Task description:
Take each line from the entries that holds "will" and copy it out.

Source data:
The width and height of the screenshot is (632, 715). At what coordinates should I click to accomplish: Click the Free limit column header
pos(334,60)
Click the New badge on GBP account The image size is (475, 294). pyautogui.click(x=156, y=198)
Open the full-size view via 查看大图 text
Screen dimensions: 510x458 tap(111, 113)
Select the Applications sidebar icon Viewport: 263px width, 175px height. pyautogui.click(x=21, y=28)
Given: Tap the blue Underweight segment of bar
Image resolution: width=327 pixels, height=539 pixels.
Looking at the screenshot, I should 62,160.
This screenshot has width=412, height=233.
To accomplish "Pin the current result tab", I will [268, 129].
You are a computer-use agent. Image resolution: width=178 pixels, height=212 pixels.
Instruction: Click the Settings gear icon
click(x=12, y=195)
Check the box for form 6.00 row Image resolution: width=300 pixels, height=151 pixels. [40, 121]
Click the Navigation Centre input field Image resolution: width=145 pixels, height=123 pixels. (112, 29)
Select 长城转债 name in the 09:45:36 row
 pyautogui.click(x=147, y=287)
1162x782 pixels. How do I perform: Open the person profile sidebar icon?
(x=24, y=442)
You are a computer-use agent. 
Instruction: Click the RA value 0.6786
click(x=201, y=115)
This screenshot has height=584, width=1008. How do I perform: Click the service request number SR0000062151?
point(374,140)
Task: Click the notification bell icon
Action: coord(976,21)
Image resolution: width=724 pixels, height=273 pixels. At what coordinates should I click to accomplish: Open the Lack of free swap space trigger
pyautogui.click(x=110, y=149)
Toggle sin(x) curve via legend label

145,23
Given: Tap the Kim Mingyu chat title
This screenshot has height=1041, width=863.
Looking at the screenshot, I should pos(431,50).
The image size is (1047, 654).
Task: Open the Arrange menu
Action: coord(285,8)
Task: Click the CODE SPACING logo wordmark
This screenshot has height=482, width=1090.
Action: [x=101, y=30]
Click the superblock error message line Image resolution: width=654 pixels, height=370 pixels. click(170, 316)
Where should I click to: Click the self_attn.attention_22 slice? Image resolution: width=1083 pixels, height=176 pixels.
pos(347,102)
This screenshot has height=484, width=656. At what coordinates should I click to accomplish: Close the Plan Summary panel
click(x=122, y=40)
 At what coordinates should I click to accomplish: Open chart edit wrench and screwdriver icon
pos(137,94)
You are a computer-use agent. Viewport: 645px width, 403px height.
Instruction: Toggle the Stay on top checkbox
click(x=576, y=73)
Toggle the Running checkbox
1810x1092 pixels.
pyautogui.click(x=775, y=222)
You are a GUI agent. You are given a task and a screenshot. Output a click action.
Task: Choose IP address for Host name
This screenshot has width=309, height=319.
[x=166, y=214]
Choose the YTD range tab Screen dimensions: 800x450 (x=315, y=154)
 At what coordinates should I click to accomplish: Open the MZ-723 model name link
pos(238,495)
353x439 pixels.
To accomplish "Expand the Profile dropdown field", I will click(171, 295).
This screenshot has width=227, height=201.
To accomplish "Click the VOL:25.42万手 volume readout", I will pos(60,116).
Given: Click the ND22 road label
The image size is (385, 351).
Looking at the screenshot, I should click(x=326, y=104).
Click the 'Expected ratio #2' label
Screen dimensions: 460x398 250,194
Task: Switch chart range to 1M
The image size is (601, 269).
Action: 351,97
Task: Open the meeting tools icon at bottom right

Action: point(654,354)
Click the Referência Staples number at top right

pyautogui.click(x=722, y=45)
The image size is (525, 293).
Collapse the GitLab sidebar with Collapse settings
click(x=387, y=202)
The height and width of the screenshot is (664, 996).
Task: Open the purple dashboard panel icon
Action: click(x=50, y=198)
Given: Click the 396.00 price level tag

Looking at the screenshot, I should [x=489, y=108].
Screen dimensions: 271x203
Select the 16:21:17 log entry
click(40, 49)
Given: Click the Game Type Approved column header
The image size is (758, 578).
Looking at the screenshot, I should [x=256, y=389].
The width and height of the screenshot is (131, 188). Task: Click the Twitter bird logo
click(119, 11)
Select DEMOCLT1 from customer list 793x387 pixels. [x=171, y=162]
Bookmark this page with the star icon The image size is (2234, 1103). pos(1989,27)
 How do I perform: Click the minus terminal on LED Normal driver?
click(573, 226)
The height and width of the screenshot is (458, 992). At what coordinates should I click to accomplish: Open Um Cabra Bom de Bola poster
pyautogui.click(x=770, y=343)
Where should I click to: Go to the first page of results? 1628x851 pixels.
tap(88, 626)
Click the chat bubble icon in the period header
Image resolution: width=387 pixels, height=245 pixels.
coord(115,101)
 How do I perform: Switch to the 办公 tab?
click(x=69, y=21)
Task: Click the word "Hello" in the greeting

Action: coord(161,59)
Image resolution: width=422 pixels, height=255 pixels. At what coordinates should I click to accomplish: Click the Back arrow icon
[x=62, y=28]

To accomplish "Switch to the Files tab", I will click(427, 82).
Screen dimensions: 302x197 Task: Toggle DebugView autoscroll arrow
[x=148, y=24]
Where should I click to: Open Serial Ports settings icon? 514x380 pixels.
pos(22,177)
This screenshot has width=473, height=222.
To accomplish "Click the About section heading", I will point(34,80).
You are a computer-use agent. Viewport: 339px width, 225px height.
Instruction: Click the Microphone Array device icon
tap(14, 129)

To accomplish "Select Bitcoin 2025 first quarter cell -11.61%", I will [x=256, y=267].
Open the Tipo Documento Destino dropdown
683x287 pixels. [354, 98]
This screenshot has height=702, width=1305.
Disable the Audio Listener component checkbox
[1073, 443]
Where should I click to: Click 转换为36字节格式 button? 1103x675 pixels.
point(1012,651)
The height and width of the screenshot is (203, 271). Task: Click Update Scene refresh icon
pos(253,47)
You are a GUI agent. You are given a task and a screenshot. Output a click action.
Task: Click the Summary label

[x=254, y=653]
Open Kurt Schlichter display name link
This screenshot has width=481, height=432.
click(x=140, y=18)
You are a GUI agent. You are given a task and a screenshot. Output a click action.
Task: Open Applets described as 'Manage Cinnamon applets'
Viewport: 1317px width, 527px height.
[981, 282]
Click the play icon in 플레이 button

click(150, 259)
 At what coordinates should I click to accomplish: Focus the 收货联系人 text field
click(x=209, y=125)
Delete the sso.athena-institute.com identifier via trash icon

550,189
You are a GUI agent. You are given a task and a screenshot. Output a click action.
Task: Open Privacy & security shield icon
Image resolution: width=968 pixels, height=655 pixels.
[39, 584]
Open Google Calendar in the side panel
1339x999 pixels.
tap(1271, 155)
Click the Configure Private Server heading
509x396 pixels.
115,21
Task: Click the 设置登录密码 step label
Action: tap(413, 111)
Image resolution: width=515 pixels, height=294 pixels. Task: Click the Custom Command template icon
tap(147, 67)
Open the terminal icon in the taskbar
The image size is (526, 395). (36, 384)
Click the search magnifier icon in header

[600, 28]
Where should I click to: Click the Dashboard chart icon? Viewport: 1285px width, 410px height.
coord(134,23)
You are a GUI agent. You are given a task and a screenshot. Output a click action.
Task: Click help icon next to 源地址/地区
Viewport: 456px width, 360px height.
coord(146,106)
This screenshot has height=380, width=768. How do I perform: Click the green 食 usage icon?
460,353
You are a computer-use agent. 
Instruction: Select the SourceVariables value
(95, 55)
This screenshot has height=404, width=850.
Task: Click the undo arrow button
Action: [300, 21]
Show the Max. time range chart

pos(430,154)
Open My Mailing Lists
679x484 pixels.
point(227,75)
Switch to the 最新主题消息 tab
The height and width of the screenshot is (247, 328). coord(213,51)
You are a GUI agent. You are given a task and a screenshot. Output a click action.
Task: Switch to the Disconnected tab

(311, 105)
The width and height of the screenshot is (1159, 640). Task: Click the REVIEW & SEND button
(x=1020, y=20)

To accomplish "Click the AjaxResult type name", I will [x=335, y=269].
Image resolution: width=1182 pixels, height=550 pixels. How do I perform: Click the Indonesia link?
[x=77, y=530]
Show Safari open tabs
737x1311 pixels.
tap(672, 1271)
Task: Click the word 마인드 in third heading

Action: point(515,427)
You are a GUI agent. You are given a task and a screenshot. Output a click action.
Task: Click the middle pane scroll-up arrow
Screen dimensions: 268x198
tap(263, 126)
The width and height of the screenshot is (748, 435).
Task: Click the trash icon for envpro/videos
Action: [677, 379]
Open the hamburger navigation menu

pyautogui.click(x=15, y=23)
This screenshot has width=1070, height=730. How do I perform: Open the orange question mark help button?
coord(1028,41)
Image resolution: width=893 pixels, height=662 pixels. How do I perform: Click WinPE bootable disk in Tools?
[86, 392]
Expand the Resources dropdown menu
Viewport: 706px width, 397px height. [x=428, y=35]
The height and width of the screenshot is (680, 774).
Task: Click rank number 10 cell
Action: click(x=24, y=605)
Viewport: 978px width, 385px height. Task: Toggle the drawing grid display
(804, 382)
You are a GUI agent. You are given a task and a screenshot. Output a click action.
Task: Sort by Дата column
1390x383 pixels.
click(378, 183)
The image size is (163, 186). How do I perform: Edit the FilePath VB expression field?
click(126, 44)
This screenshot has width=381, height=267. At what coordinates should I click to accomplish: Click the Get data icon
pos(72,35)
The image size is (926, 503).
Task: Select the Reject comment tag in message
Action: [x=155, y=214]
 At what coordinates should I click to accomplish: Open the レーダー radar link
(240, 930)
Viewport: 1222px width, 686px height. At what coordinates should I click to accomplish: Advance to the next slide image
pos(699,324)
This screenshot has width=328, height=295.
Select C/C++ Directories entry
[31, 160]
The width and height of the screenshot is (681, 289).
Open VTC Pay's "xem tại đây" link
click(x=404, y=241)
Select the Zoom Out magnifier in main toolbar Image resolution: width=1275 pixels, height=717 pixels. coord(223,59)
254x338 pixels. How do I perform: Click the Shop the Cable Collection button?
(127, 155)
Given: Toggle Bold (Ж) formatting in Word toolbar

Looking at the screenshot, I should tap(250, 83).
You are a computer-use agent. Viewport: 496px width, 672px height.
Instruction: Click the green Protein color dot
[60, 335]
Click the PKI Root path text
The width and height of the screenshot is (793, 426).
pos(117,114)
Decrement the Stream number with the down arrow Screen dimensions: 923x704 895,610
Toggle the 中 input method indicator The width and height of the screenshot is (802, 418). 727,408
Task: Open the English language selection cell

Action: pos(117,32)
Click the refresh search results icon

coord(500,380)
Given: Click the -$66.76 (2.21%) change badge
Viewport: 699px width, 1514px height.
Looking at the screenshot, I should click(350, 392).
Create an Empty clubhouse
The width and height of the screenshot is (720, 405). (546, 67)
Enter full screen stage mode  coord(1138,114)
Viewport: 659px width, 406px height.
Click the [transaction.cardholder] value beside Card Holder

Answer space:
To accomplish "Pin the current result tab", I will [268, 129].
To accomplish "Expand the Profile dropdown field", I will click(171, 295).
To accomplish "Click the VOL:25.42万手 volume readout", I will pos(60,116).
To accomplish "Switch to the Files tab", I will click(427, 82).
To accomplish "Click the About section heading", I will point(34,80).
To accomplish "Select Bitcoin 2025 first quarter cell -11.61%", I will [x=256, y=267].
To accomplish "Click the AjaxResult type name", I will [x=335, y=269].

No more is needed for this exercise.